Examine an asynchronous materialized view

To get a whole picture of asynchronous materialized views that you are working with, you can first check their working state, refresh history, and resource consumption.

Check the working state of an asynchronous materialized view

You can check the working state of an asynchronous materialized view using SHOW MATERIALIZED VIEWS. Among all the information returned, you can focus on the following fields:

  • is_active: Whether the state of the materialized view is active.

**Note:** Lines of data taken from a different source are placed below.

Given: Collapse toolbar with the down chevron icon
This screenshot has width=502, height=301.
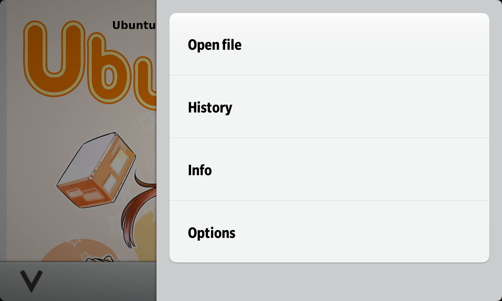Looking at the screenshot, I should point(31,281).
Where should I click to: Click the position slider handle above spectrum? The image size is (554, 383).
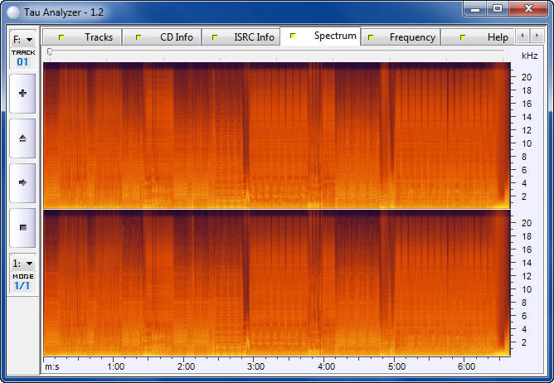coord(50,51)
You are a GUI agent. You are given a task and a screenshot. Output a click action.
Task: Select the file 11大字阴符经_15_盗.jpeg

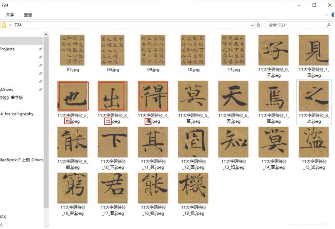313,142
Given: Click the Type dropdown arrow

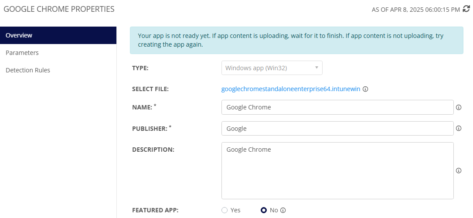Looking at the screenshot, I should (x=316, y=68).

Only an active materialized view can be used for query acceleration and rewrite.
  • last_refresh_state: The state of the last refresh, including PENDING, RUNNING, FAILED, and SUCCESS.
  • last_refresh_error_message: The reason why the last refresh failed (if the materialized view state is not active).
  • rows: The number of data rows in the materialized view. Please note that this value can be different from the actual row count of the materialized view because the updates can be deferred.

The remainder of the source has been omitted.